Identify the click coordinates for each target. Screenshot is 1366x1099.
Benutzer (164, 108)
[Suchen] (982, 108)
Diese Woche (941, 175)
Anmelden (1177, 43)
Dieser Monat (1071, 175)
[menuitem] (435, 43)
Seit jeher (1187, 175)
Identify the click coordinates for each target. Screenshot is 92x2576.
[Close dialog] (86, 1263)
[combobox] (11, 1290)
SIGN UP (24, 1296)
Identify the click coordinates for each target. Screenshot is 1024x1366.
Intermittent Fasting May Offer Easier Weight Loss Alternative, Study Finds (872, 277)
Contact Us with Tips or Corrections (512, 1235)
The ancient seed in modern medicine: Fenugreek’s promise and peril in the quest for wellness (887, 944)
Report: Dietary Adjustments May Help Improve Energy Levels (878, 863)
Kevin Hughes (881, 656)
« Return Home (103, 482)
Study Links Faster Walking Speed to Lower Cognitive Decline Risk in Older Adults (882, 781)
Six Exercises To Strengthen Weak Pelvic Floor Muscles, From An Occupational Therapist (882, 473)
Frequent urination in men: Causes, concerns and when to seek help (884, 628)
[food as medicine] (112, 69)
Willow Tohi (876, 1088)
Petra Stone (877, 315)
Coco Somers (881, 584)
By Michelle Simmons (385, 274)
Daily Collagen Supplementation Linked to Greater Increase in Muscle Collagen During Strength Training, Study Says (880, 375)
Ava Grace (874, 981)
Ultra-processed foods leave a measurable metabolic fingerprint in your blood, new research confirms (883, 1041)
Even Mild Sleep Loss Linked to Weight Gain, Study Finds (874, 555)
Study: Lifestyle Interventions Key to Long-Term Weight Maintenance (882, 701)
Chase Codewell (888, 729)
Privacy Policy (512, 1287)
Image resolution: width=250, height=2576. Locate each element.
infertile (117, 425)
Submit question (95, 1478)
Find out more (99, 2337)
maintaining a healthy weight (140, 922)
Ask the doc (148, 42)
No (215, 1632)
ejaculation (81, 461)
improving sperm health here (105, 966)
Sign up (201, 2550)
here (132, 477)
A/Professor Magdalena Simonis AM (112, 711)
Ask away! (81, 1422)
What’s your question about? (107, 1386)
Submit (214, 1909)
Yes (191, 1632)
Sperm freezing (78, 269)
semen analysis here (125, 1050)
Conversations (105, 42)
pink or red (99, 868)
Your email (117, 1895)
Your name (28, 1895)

Exercise requirements:
Tally the lines of the records that hold the word "Linked" and output only the total.

Exercise response:
2